[Some records]
• • •

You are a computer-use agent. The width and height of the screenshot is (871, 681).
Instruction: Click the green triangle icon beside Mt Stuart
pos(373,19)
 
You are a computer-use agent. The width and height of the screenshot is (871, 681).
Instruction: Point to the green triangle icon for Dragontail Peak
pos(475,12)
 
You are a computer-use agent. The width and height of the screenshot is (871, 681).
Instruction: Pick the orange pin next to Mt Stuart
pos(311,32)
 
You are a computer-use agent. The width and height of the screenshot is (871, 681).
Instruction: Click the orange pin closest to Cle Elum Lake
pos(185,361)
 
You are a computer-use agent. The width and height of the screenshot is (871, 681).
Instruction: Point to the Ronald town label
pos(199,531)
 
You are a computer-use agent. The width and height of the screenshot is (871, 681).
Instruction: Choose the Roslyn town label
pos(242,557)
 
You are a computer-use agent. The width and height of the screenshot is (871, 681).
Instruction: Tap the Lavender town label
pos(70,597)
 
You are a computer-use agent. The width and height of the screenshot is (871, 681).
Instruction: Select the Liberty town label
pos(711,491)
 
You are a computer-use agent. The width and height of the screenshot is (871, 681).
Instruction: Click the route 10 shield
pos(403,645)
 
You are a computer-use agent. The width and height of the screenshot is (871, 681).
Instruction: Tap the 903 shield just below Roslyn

• • •

▶ WHAT YOU HAVE TO DO:
State how many lines in the data above contain the word "Instruction". Reply with the number alone.

▶ REPLY TO THE EXERCISE:
10